Como balanço, é preciso saber das vendas, porque “uma feira de arte avalia-se essencialmente pelos seus resultados comerciais”. Quanto aos aspectos organizacionais, a ArcoLisboa pareceu-lhe “muito profissional”: “Teve a mundanidade necessária e a continuar, como parece que vai acontecer, só tem de encontrar a sua singularidade. Algo que a diferencie minimamente de outras feiras para não passar a ser apenas a boutique da Arco. A única singularidade possível para a feira de Lisboa é ela ser a plataforma europeia de entrada das artes de África e das Américas.”
A galeria brasileira Luísa Strina acredita que vai voltar em 2017, “porque a feira tem oportunidades a serem exploradas”, diz uma das suas directoras, Ana Quiroga, que esteve em Lisboa. Com o stand dedicado ao artista colombiano Nicolás Paris, venderam 40% do que tinham exposto: “A gente achou a feira superbem organizada. Superou as expectativas nos contactos com coleccionadores novos e retomámos contactos com clientes espanhóis que vão regularmente à ArcoMadrid.”

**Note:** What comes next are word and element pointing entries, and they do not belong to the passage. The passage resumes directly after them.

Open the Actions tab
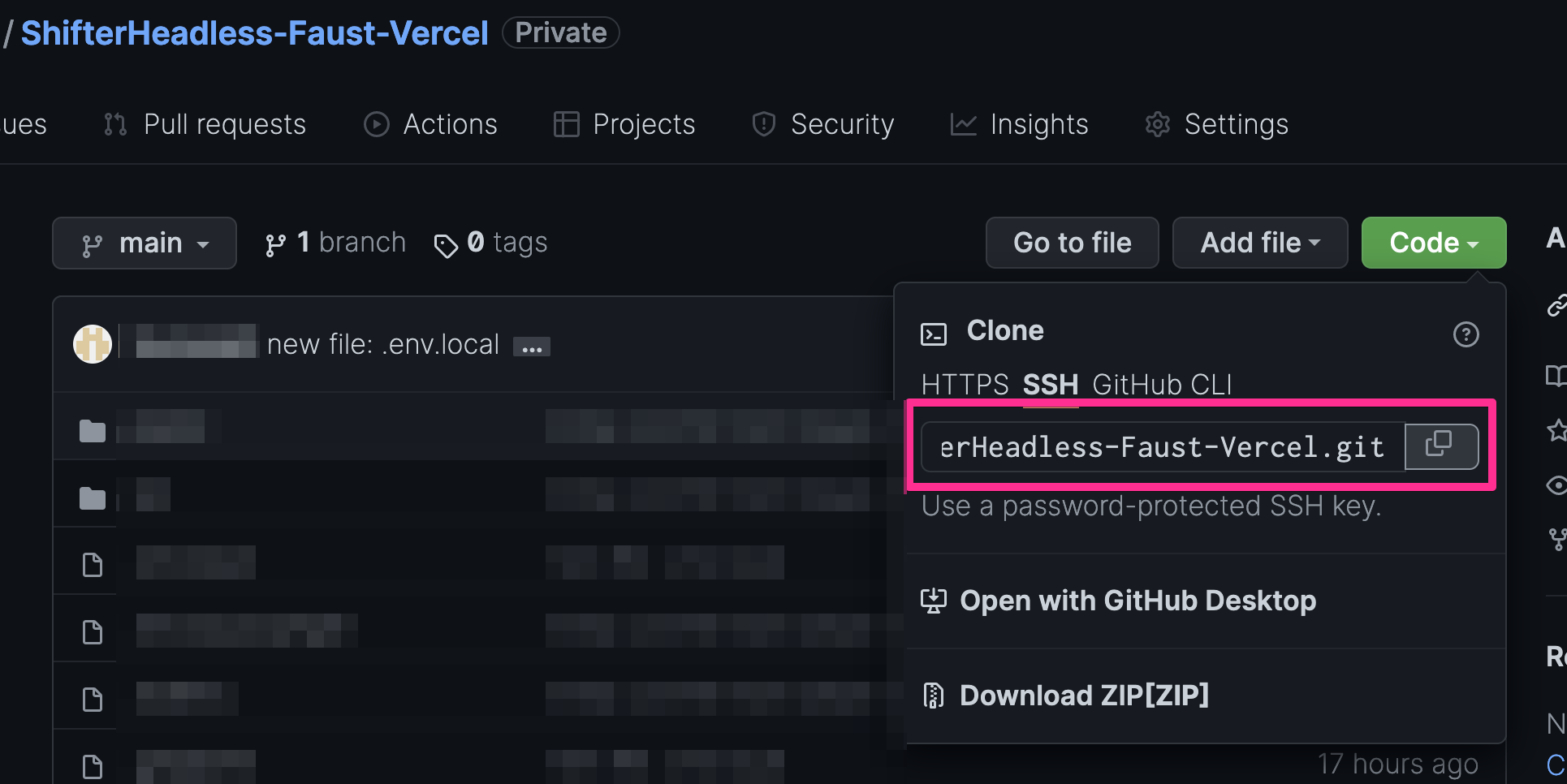This screenshot has height=784, width=1567. point(430,124)
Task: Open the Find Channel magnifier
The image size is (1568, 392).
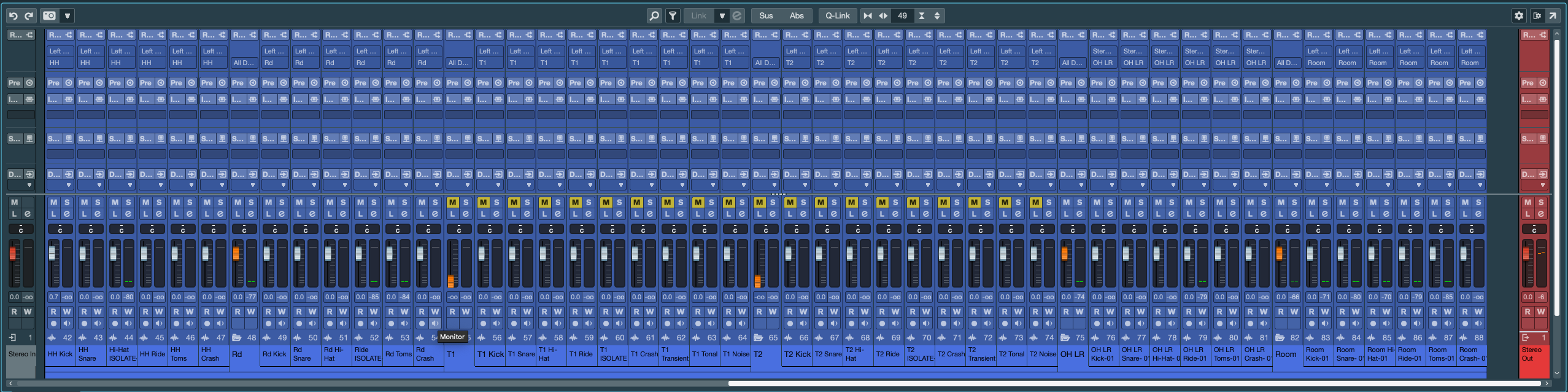Action: tap(654, 16)
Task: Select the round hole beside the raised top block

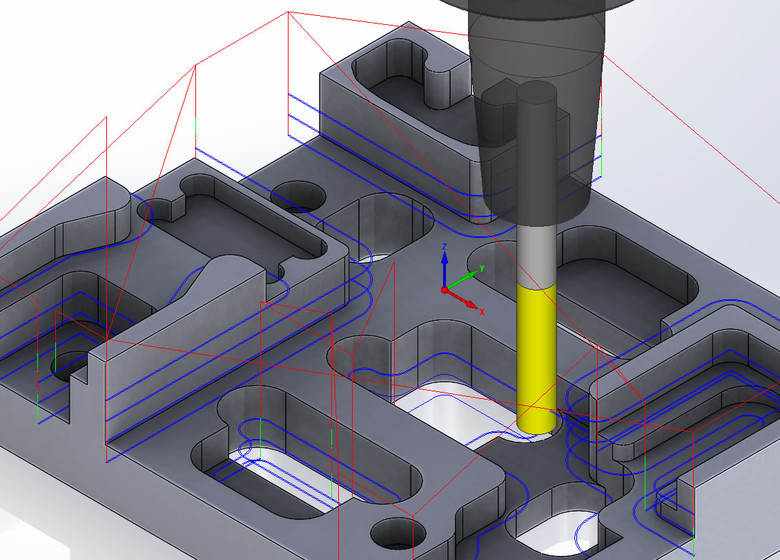Action: tap(294, 194)
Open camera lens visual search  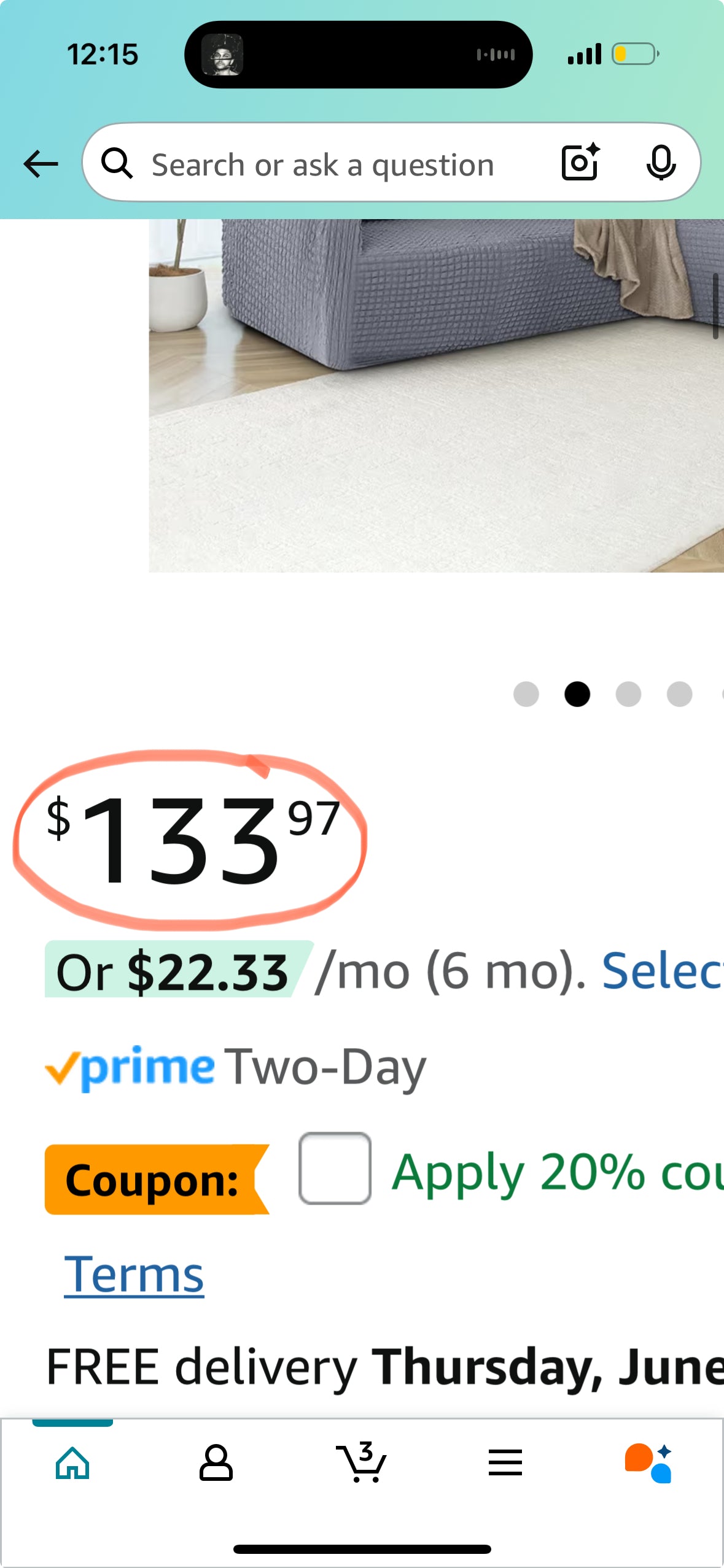[580, 163]
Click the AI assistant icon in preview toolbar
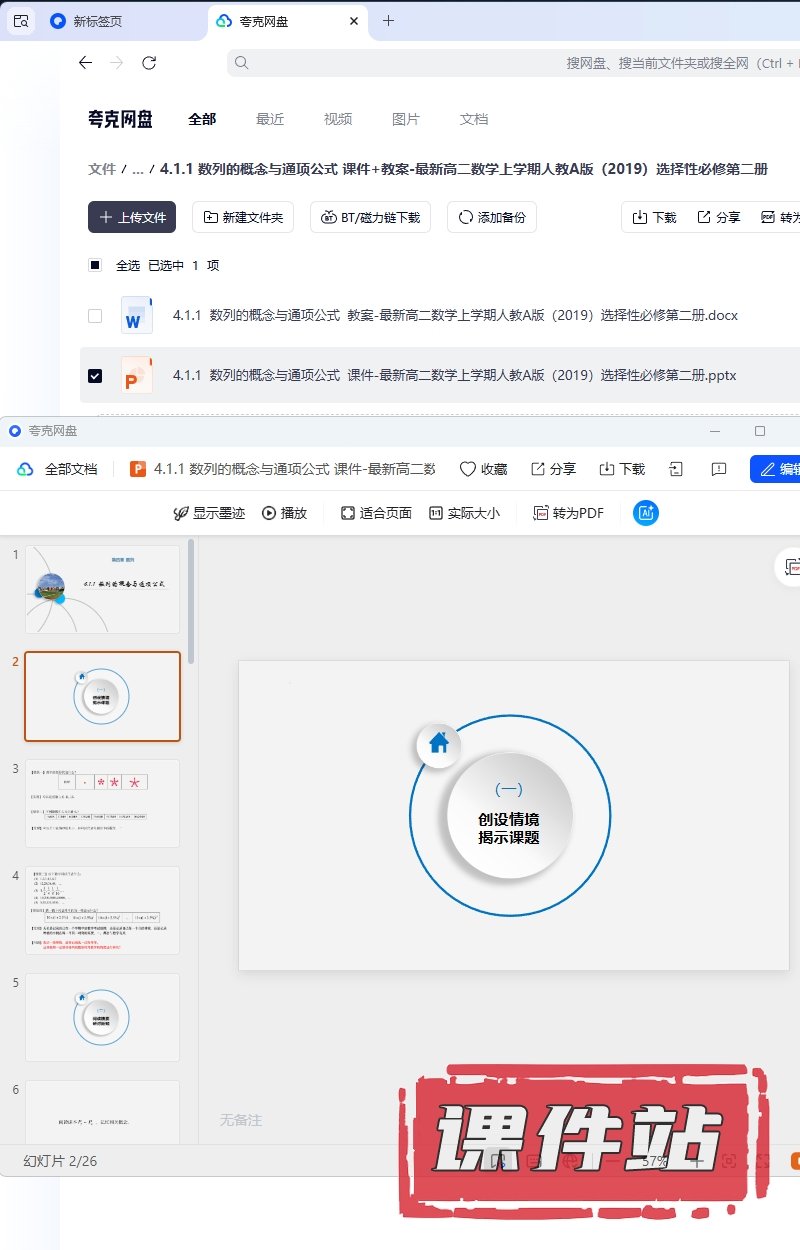The width and height of the screenshot is (800, 1250). (x=646, y=513)
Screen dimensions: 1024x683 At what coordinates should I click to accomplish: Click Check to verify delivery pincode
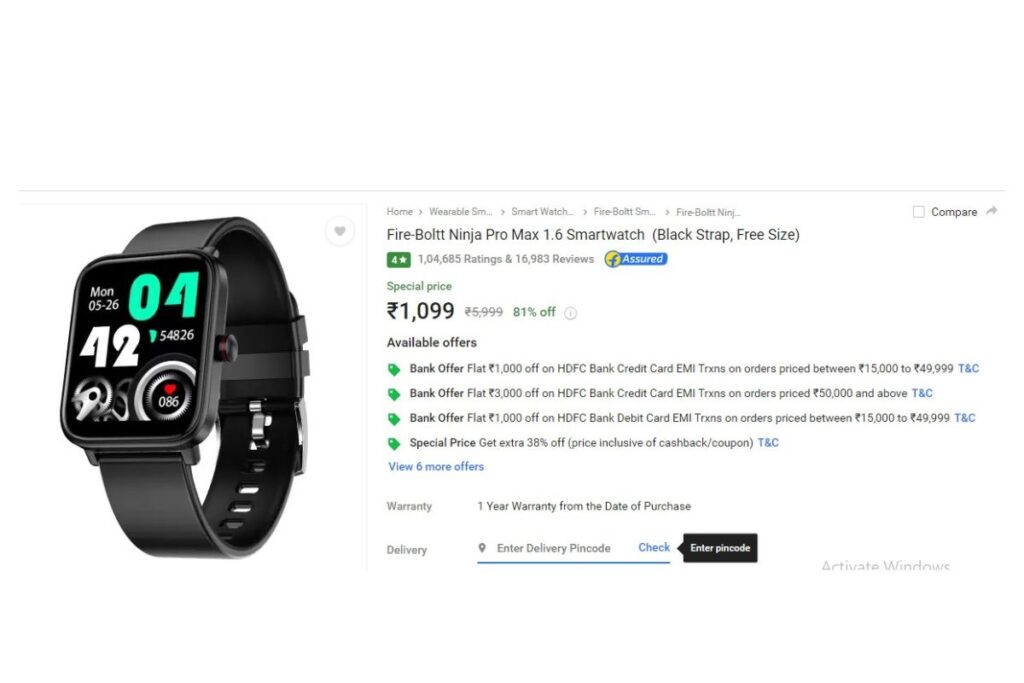click(654, 547)
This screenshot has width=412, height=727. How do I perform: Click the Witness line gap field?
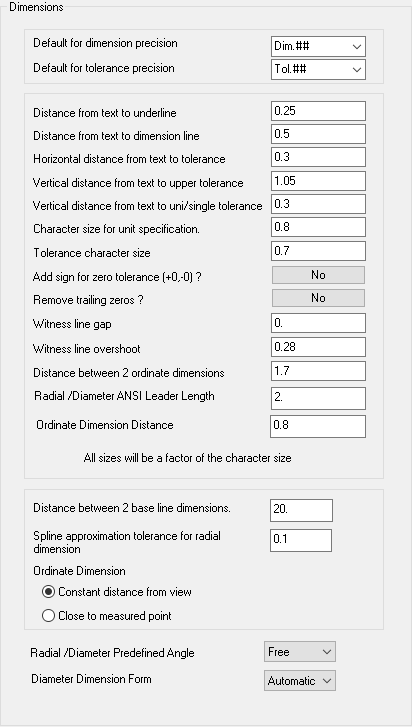[318, 323]
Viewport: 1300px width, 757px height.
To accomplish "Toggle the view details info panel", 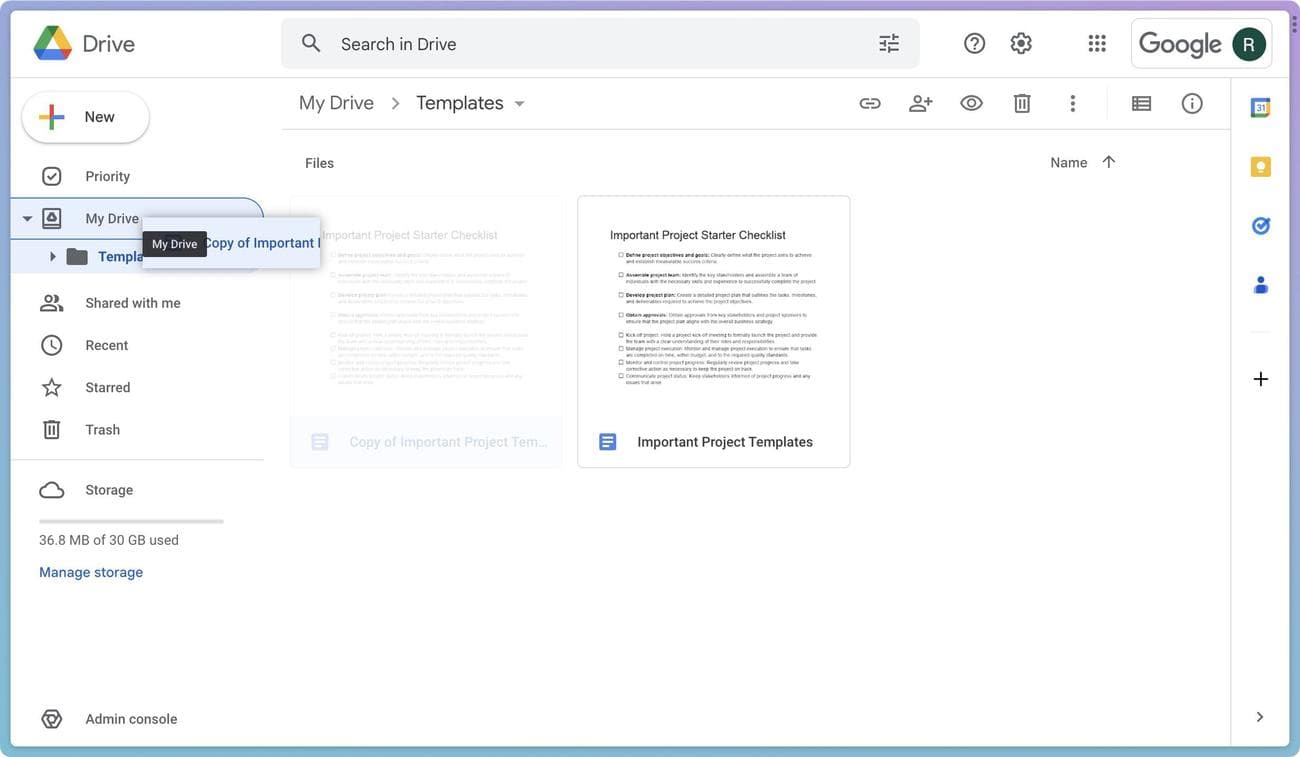I will 1192,103.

Já uma das veteranas das galerias espanholas, a Leandro Navarro, que tinha como artista destacado o histórico Joaquín Torres García (Uruguai), entre pequenos Picassos e Mirós, faz depender o regresso do que acontecer agora no pós-feira. “Foi muito interessante. Fizemos contactos com coleccionadores internacionais do Reino Unido, Bélgica, França e Portugal. A atmosfera era muito boa e as pessoas relacionaram-se bem com este tipo de feira”, diz o director Iñigo Navarro. “Não foi bom para vendas, mas foi bom para contactos. É normal, porque foi a primeira edição e as pessoas querem conhecer-nos melhor.”